# Job 1
Answer these from the Hamming distance article, one answer per line:
(a) What output does the example with n1 = 4 and n2 = 8 give?
(b) What is the first step of the approach?
(c) Who is credited with contributing the Java code?
# Job 2
In the Hamming distance article, change "Output" to "Result" and write out the part between "Input: n1 = 9, n2" and "of two numbers.", inclusive.

# Provided passage
+===+

Given two integers, the task is to find the hamming distance between two integers. Hamming Distance between two integers is the number of bits that are different at the same position in both numbers. 
Examples: 
 

Input: n1 = 9, n2 = 14
Output: 3
9 = 1001, 14 = 1110
No. of Different bits = 3

Input: n1 = 4, n2 = 8
Output: 2

 

Approach: 
 

  1. Calculate the XOR of two numbers.
  2. Count the number of set bits.

Below is the implementation of above approach: 
 

C++




// C++ implementation of above approach
#include <bits/stdc++.h>
using namespace std;
 
// Function to calculate hamming distance
int hammingDistance(int n1, int n2)
{
    int x = n1 ^ n2;
    int setBits = 0;
 
    while (x > 0) {
        setBits += x & 1;
        x >>= 1;
    }
 
    return setBits;
}
 
// Driver code
int main()
{
    int n1 = 9, n2 = 14;
    cout << hammingDistance(9, 14) << endl;
 
    return 0;
}

Java




// Java implementation of above approach
class GFG
{
 
// Function to calculate hamming distance
static int hammingDistance(int n1, int n2)
{
    int x = n1 ^ n2;
    int setBits = 0;
 
    while (x > 0)
    {
        setBits += x & 1;
        x >>= 1;
    }
 
    return setBits;
}
 
// Driver code
public static void main(String[] args)
{
    int n1 = 9, n2 = 14;
    System.out.println(hammingDistance(n1, n2));
}
}
 
// This code is contributed by Bilal

Python3




# Python3 implementation of above approach
 
# Function to calculate hamming distance
def hammingDistance(n1, n2) :
 
    x = n1 ^ n2
    setBits = 0
 
    while (x > 0) :
        setBits += x & 1
        x >>= 1
     
    return setBits
 
if __name__=='__main__':
    n1 = 9
    n2 = 14
    print(hammingDistance(9, 14))
 
# this code is contributed by Smitha Dinesh Semwal

C#




// C# implementation of above approach
class GFG
{
 
// Function to calculate
// hamming distance
static int hammingDistance(int n1, int n2)
{
    int x = n1 ^ n2;
    int setBits = 0;
 
    while (x > 0)
    {
        setBits += x & 1;
        x >>= 1;
    }
 
    return setBits;
}
 
// Driver code
static void Main()
{
    int n1 = 9, n2 = 14;
    System.Console.WriteLine(hammingDistance(n1, n2));
}
}
 
// This code is contributed by mits

PHP




<?PHP
// PHP implementation of above approach
 
// Function to calculate hamming distance
function hammingDistance($n1, $n2)

+===+

# Information supplied

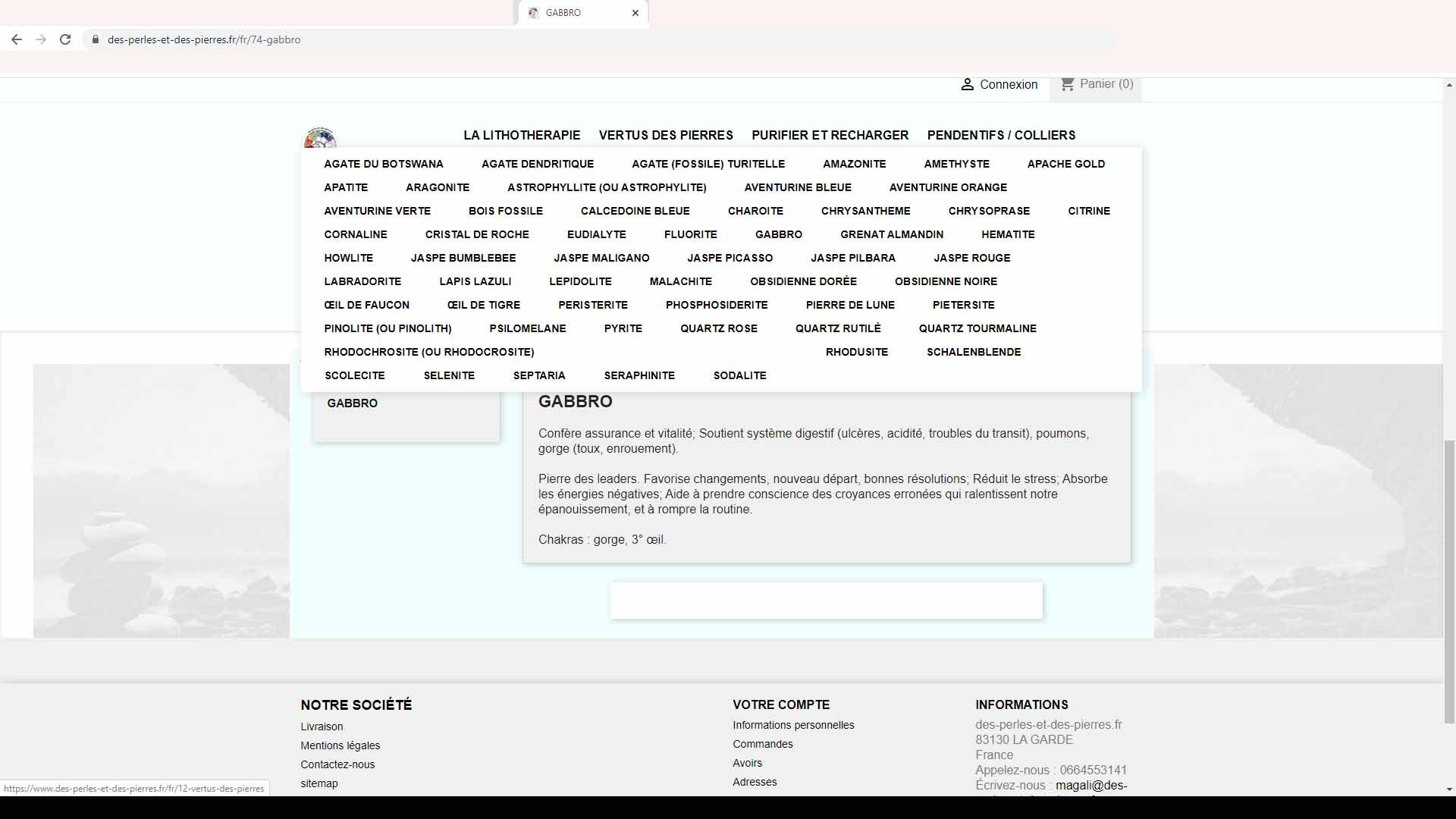
Task: Click the Connexion user icon
Action: coord(967,84)
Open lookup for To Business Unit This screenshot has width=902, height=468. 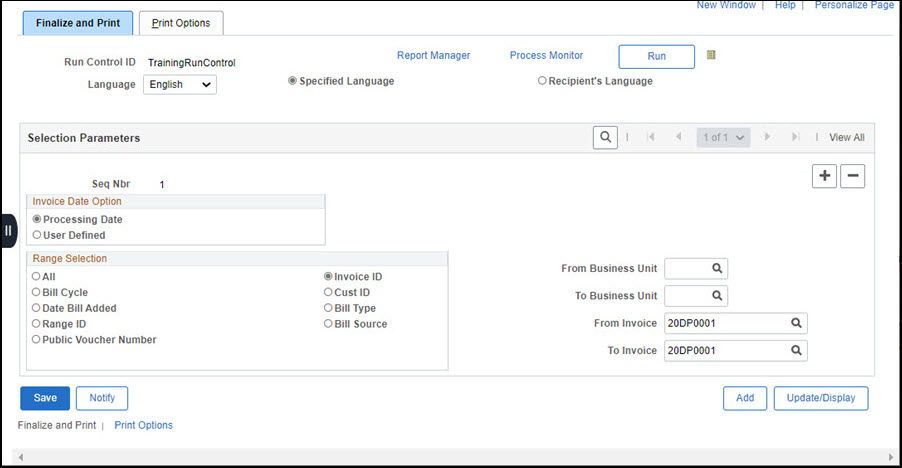coord(717,296)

+===+

# Correct output 1
(a) 2
(b) Calculate the XOR of two numbers.
(c) Bilal

# Correct output 2
Input: n1 = 9, n2 = 14
Result: 3
9 = 1001, 14 = 1110
No. of Different bits = 3

Input: n1 = 4, n2 = 8
Result: 2

 

Approach: 
 

  1. Calculate the XOR of two numbers.